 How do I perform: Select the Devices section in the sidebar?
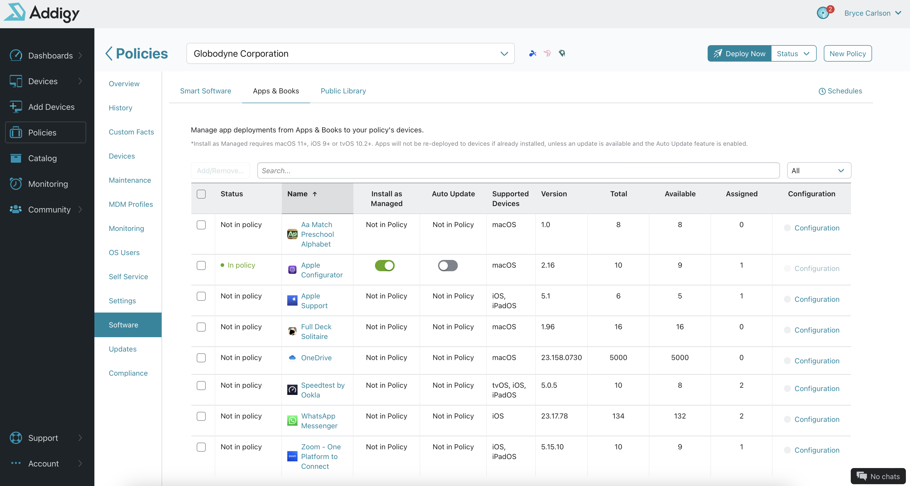(43, 81)
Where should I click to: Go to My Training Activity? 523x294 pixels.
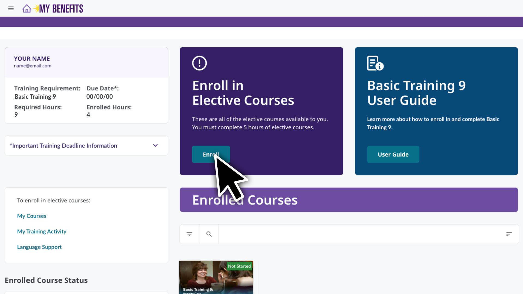(42, 231)
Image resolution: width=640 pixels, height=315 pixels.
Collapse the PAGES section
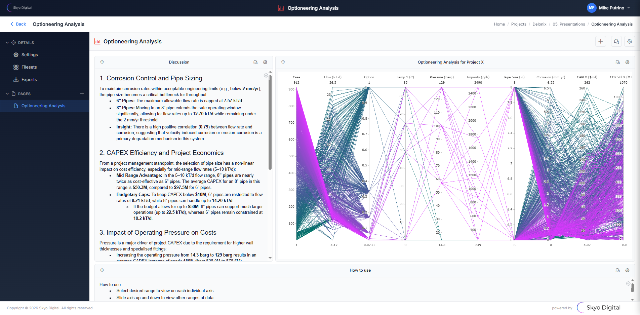click(x=7, y=93)
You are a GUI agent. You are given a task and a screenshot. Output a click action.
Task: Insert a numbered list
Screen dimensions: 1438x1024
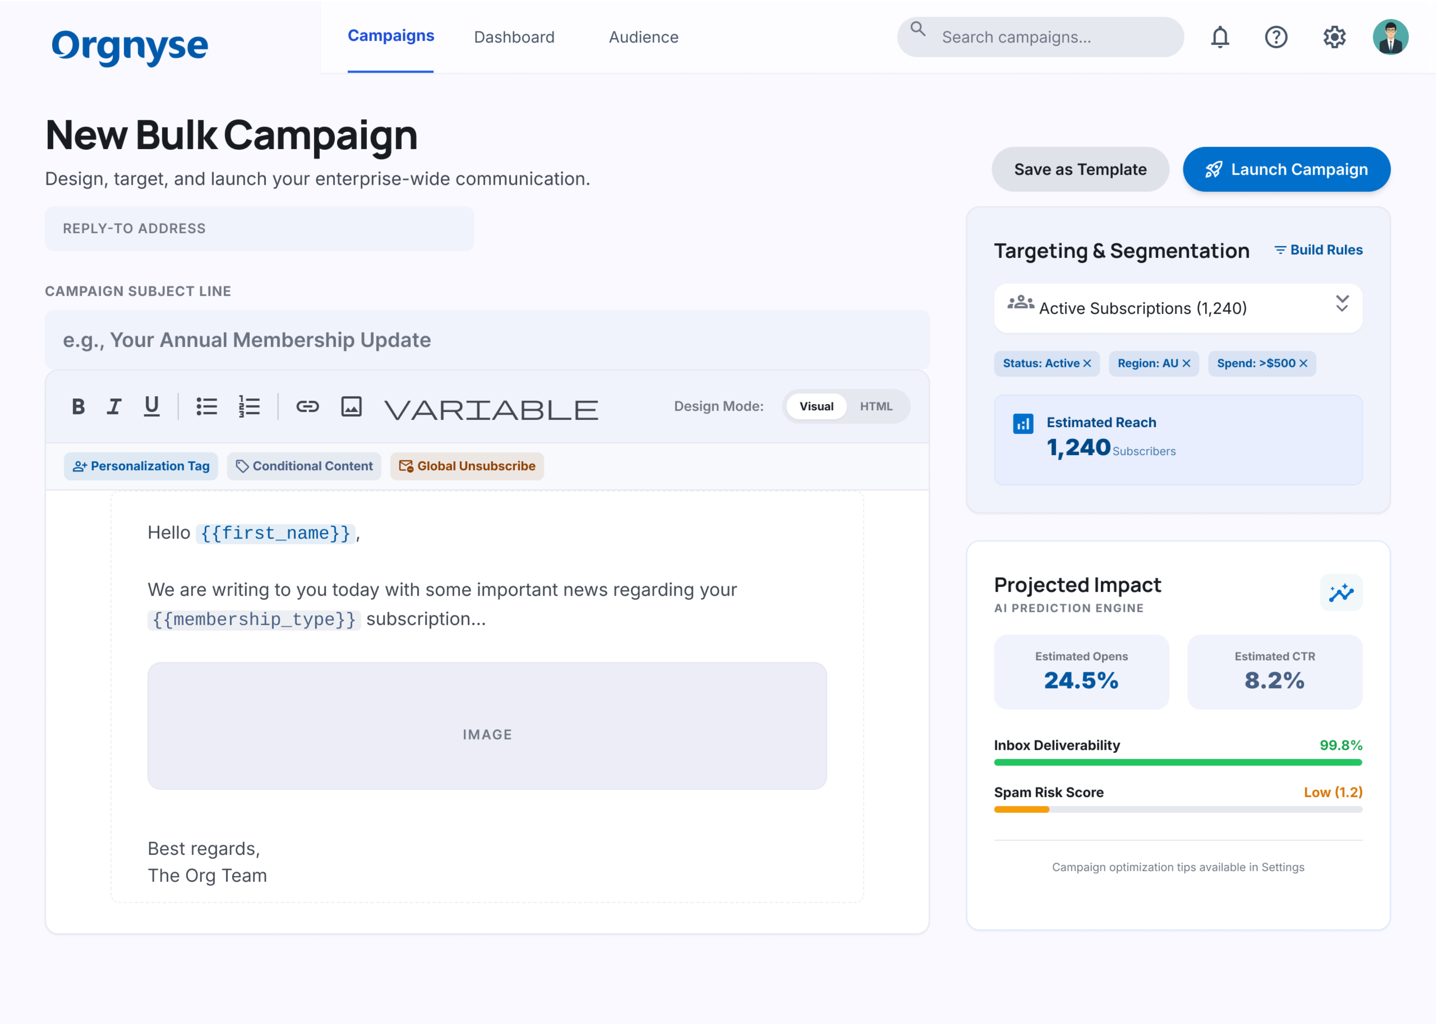[249, 407]
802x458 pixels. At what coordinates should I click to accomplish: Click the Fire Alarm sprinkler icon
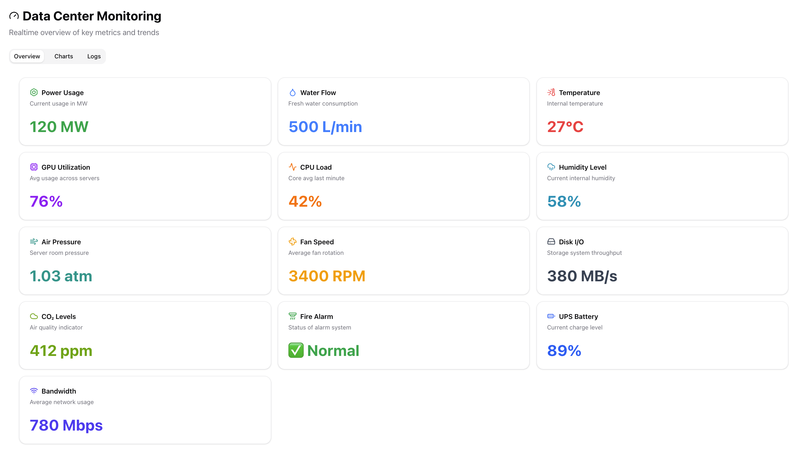tap(292, 316)
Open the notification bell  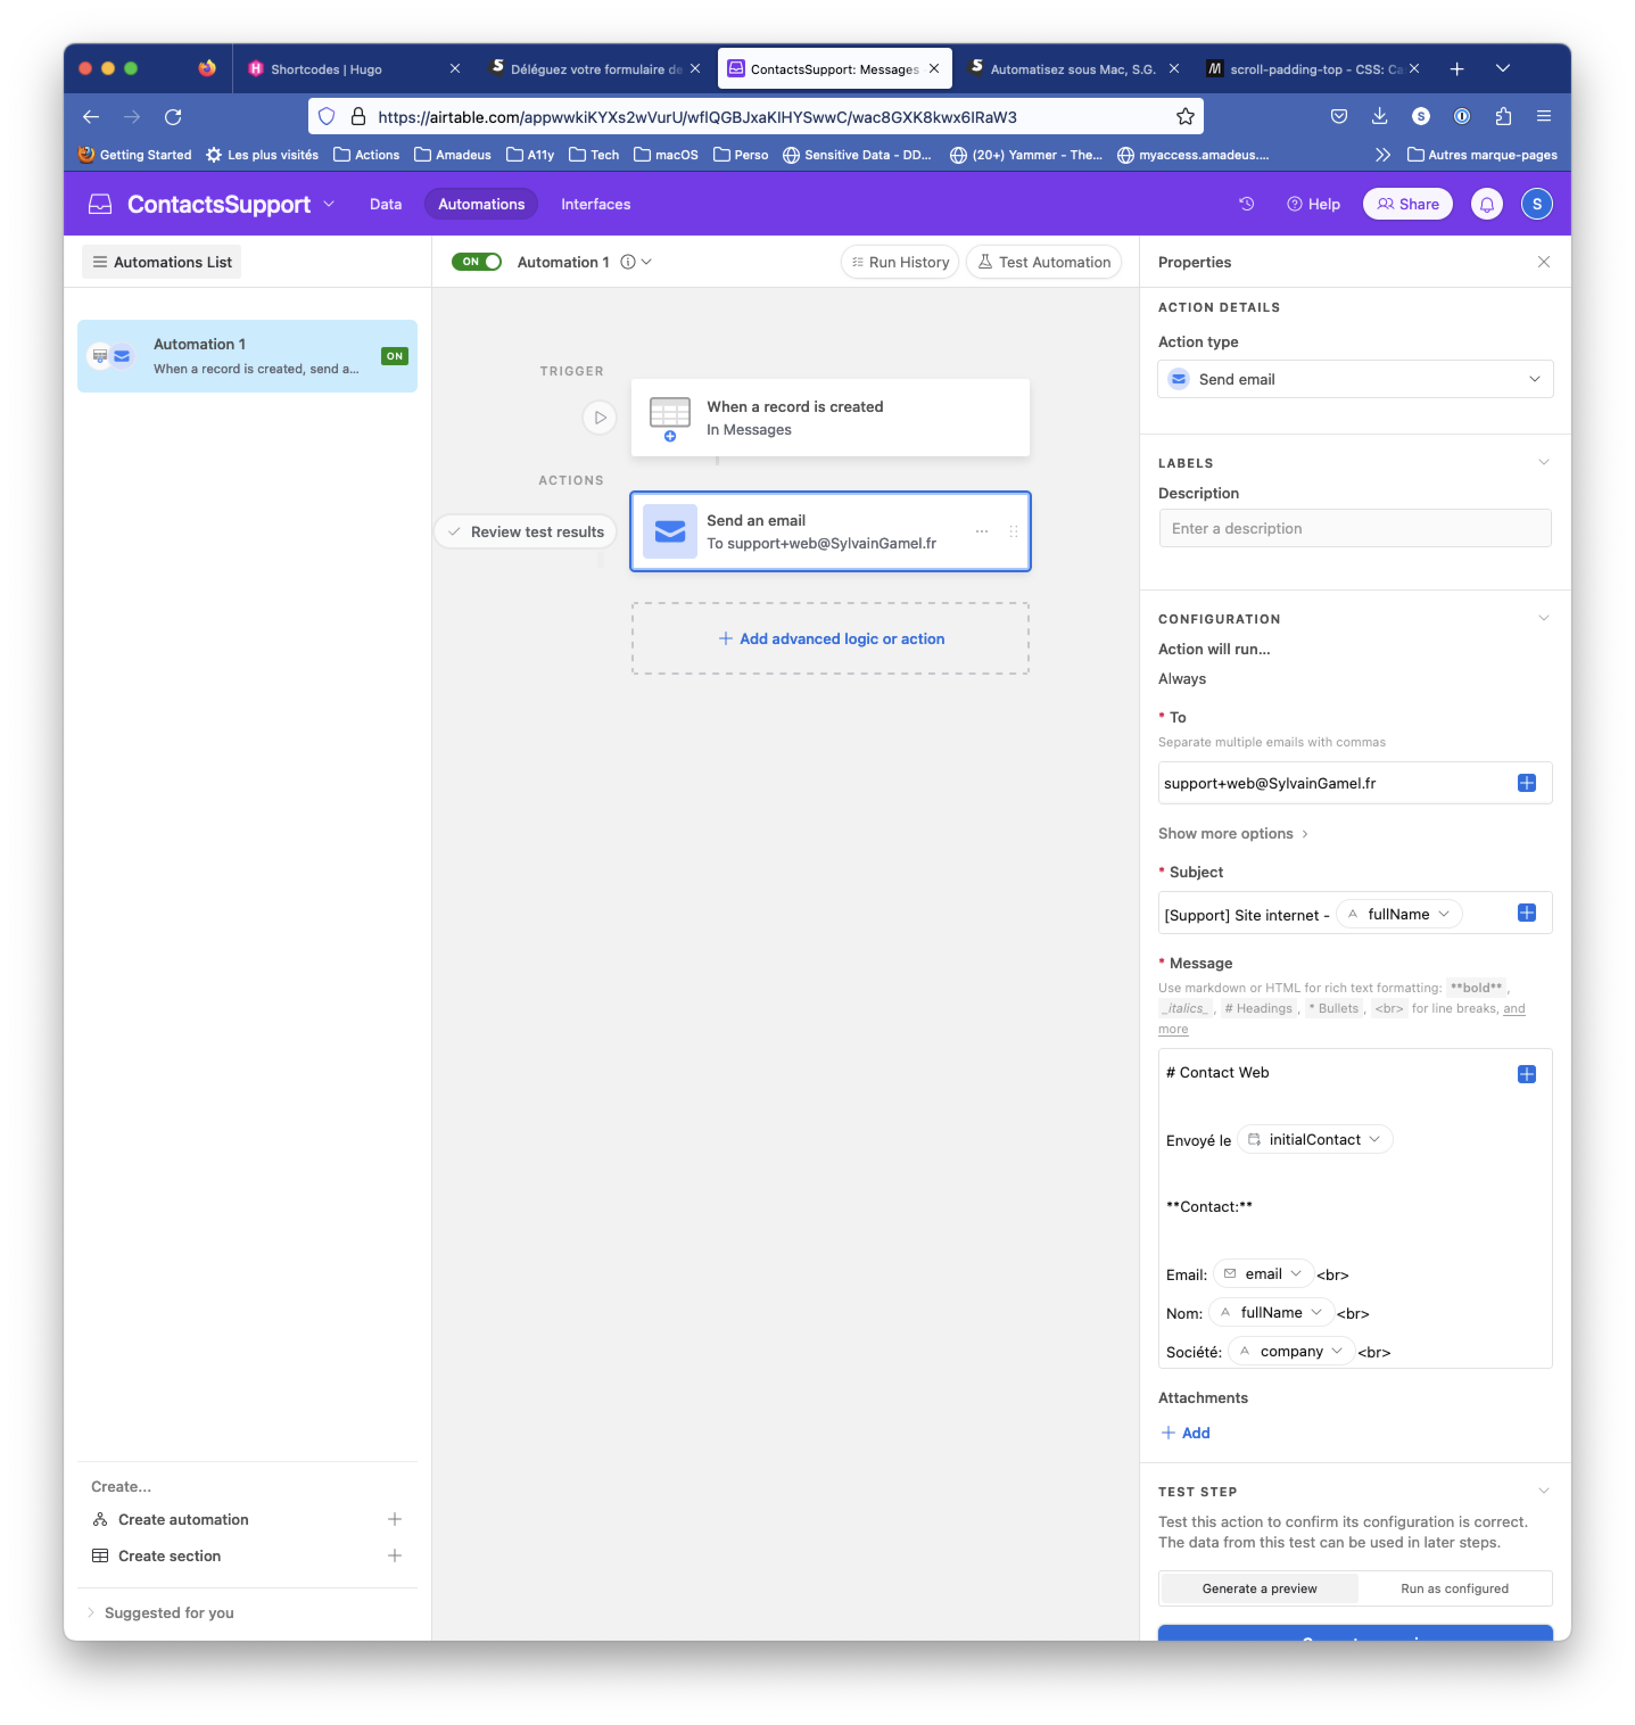(1487, 203)

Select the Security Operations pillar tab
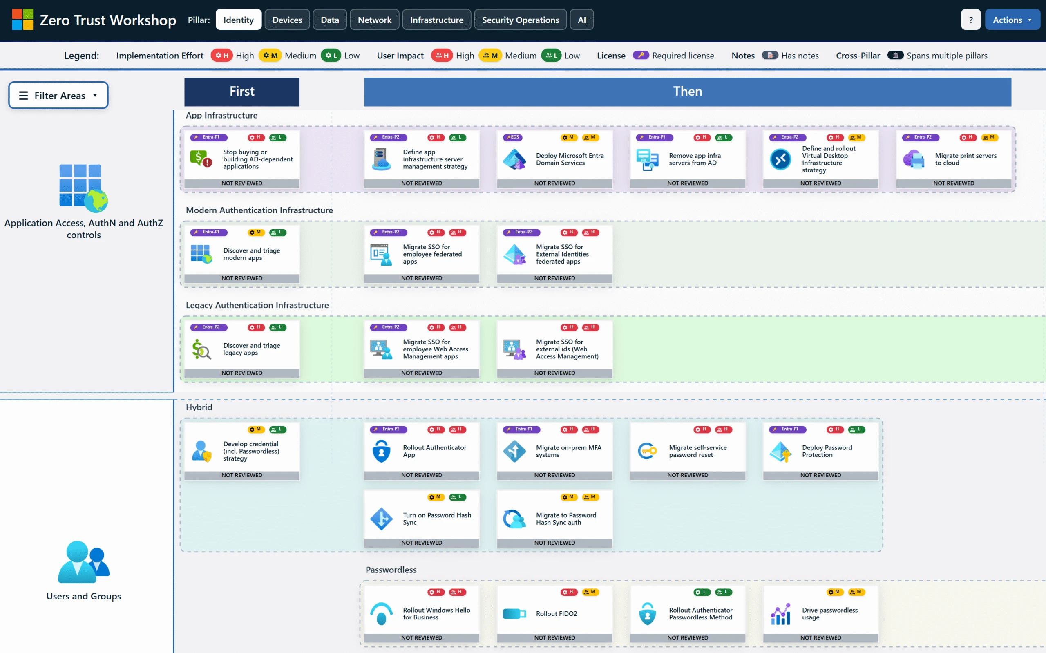click(520, 19)
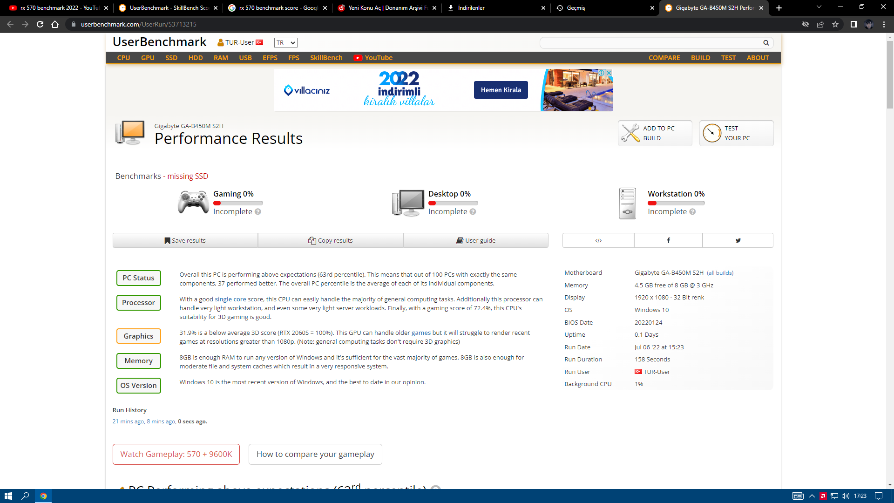Open the TR language dropdown

click(x=285, y=43)
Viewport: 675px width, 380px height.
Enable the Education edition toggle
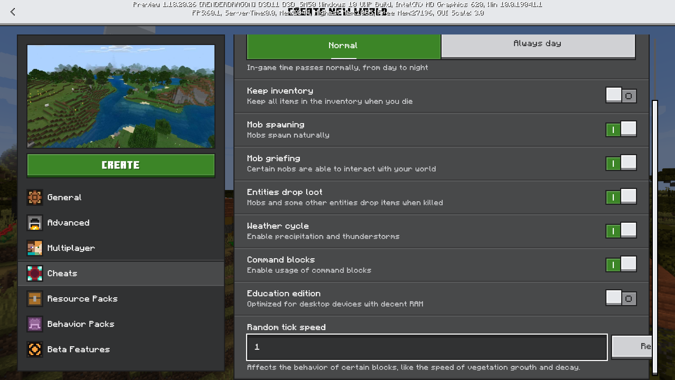[x=621, y=298]
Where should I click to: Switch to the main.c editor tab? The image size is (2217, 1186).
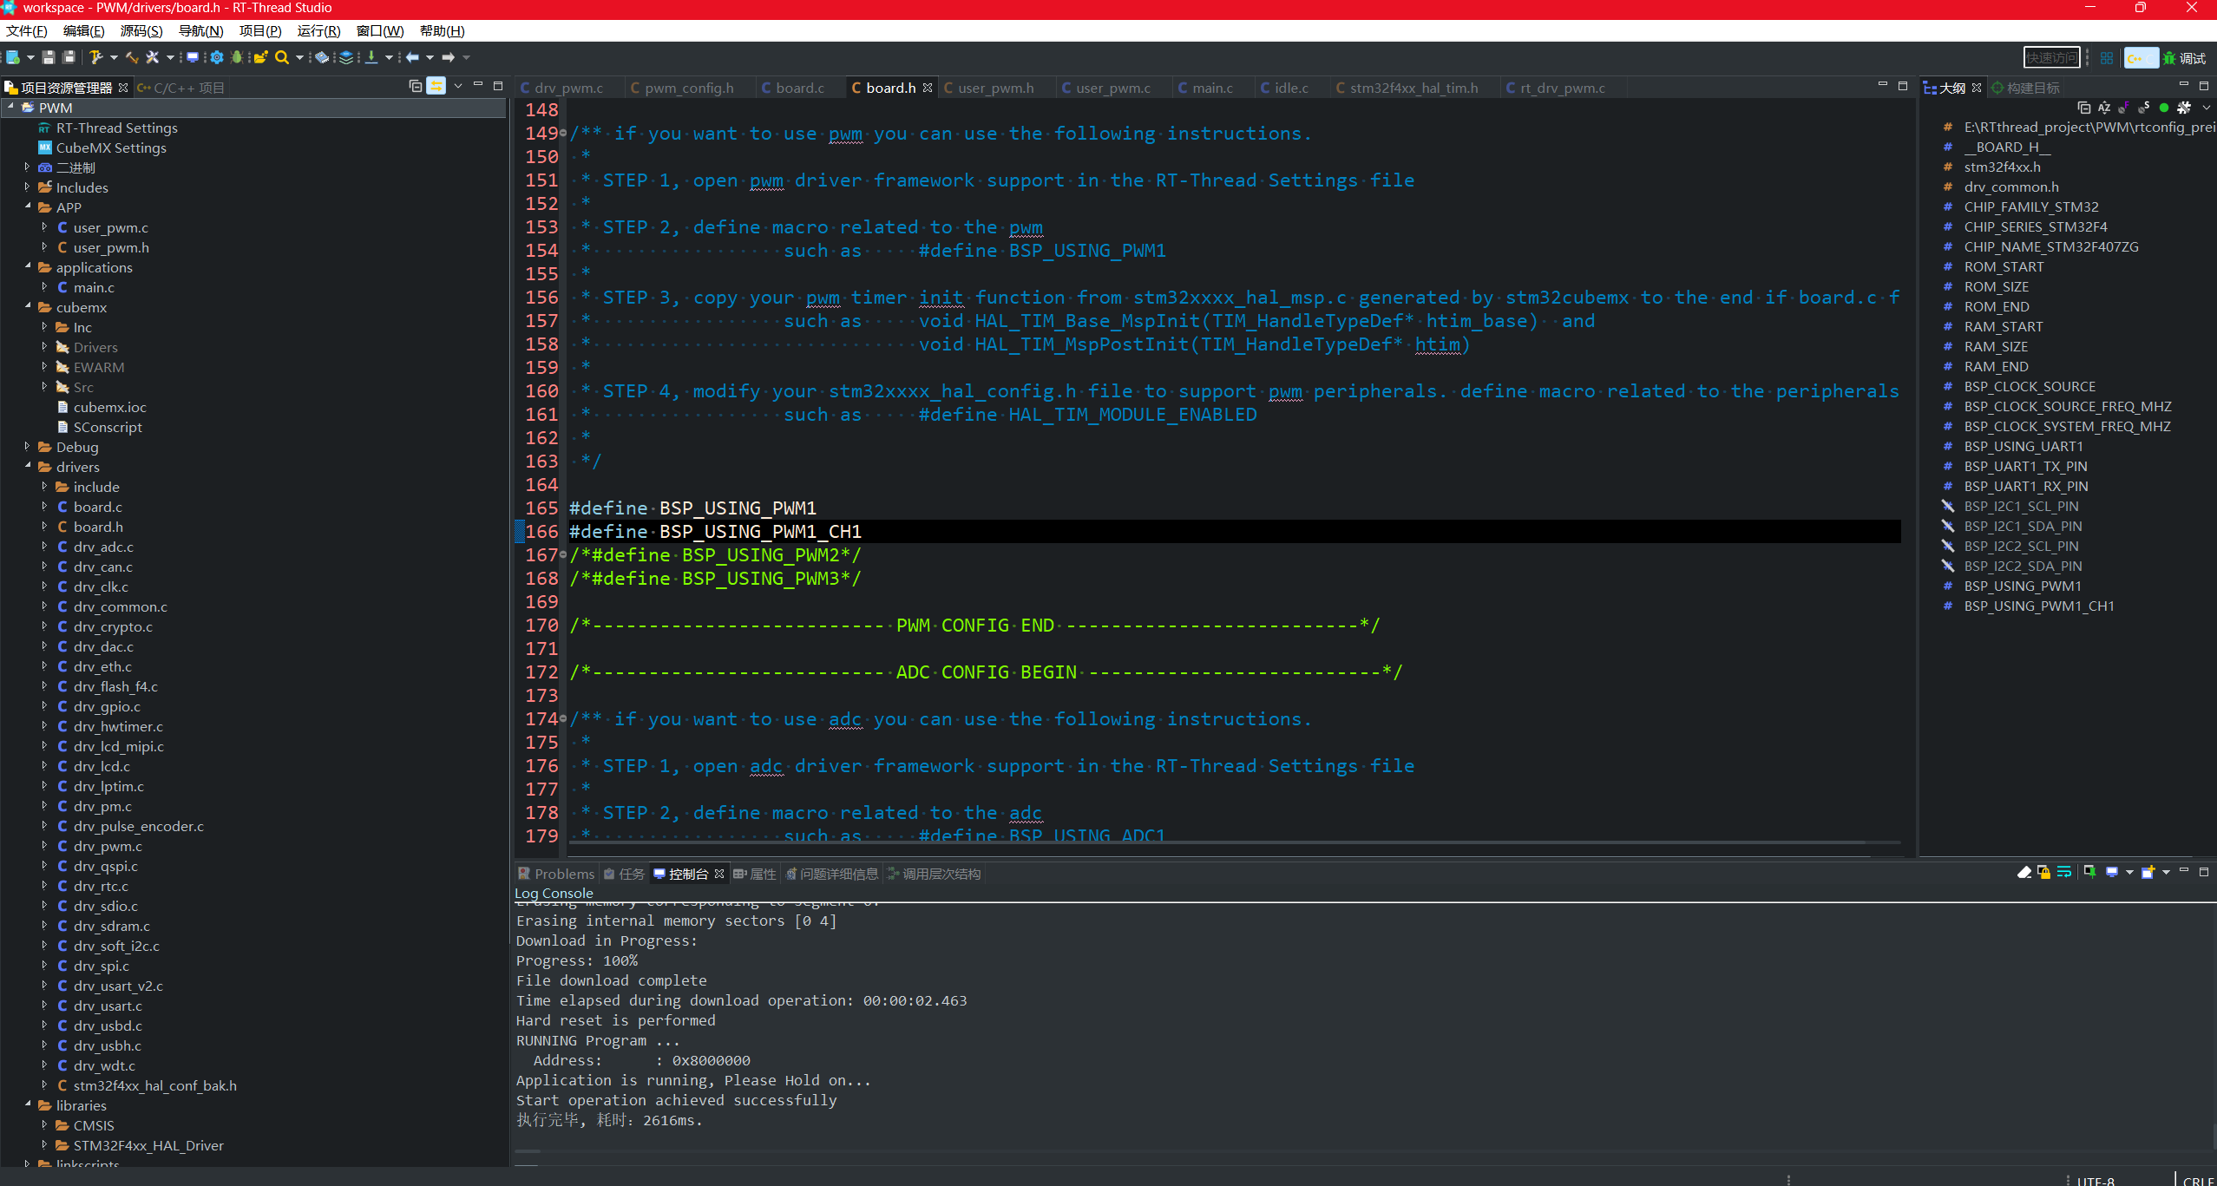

### Instructions to follow
How many lines in the entries above hold the string "height"? Answer with the number and nothing more.

### Solution for this exercise
2